Sir Cyril Entwistte (Bolton)

I desire to dwell upon one aspect of our reconstruction. I think that the aspect of our future foreign trade is fundamental to any of the schemes which we all desire. I think we are apt to overlook, in the full employment which we enjoy to-day under war conditions, the position in which the country was before the war. It is not only axiomatic, it is a commonplace to observe that the country depends on the maintenance of a certain quantity of exports if it is to live at all. The pre-war position was that we had an adverse balance of trade. That position will have been aggravated very much when we come to the end of the war. We have had to sell a large part of our foreign investments and our revenue from shipping will probably be reduced. In addition, we shall be faced with the increased industrialisation of those countries which before the war were our best customers for manufactured goods. Take the trade in which my own constituency is mostly interested—the cotton trade. That was and still is the largest export trade, but it is only a small fraction of what it was 10 or 20 years ago. There are two reasons for that. One is the development of the cotton industry in India, and the other increased competition from Japan. There is no doubt that in our Dominions, and in other parts of the world, owing to the stress of war, there will be an enormous increase in machinery and in the capacity of these countries to produce for themselves the goods which they formerly bought from us, and the position which will face us after the war, when there will be a big depletion of stocks, will be a very alarming adverse balance of payments.

What is the Government's proposal for dealing with this position? Unless we can export sufficient to pay for our necessary imports of food and raw materials, none of the schemes of reconstruction which we all desire will be possible. The Paymaster-General has told us that reconstruction will depend for many of the things of which he has spoken on international co-operation, and he pointed out that it is essential, if international trade is to be prosperous, that countries shall regard it as an obligation and that if they want to export they must also be prepared to import and vice versa. I suggest that it is vital that the Government should be taking immediate steps at this time towards attaining this necessary international agreement on this vital factor.

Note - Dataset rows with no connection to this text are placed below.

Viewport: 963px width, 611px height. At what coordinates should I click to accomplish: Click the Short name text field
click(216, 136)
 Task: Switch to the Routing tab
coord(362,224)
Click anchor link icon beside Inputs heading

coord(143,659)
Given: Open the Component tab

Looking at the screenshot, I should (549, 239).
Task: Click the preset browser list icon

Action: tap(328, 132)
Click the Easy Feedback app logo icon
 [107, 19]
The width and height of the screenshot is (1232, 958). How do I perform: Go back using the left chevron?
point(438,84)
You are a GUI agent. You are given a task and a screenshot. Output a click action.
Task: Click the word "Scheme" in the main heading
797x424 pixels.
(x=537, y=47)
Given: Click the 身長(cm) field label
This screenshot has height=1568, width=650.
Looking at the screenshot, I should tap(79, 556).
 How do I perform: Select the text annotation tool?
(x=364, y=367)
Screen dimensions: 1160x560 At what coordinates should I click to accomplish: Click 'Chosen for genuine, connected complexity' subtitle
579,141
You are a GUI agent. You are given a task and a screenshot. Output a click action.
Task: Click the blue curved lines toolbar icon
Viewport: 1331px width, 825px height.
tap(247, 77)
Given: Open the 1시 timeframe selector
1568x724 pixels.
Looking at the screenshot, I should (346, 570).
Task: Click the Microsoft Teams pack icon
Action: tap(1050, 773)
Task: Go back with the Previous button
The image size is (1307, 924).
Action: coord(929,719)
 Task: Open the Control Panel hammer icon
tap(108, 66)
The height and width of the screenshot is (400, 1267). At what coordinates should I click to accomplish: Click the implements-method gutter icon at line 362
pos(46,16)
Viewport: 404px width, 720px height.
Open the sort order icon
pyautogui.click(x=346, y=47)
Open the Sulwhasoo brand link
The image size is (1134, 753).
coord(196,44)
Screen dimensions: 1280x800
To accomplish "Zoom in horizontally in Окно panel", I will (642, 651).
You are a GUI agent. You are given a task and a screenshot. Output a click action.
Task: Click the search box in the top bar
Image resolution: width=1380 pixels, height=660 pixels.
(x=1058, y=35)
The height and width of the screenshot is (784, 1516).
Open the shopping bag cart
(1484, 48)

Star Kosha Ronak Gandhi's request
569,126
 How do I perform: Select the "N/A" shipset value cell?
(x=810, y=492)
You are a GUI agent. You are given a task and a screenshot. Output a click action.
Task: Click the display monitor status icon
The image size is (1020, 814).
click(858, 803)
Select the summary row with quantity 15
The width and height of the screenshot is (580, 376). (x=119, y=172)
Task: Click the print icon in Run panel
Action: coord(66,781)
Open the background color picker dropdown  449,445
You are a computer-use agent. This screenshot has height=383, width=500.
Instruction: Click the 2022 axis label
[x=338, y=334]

What was the position in international trade in the pre-war years? Some countries had export surpluses, notably the United States of America. I know we have had an anlysis of the causes that led to the world depression of 1929–31. It has been analysed time after time and various causes have been given for it, but in my opinion the most important cause was the alteration in the respective positions of creditor and debtor nations which had resulted after the 1914–18 war and the fact that, due to that war, the United States had developed a large export surplus. For a time she was willing to lend this surplus, but unfortunately she lent in certain directions, such as Germany, where there were so many defaults that she went to the other extreme and passed the Johnston Act which forbade any loans. Great Britain built up its trade prosperity on export surpluses, but we always played the game and those export surpluses were always lent for the purpose of developing different portions of the world. The export surpluses which the United States was not then prepared to take in the form of imports of goods, resulted in a large transference of gold to the United States which deranged the whole monetary system of the world. Other nations also tried to develop export surpluses, but most of them did so under conditions of extreme and violent competition in the neutral markets of the world, and there developed a trade warfare which was also one of the main causes of war.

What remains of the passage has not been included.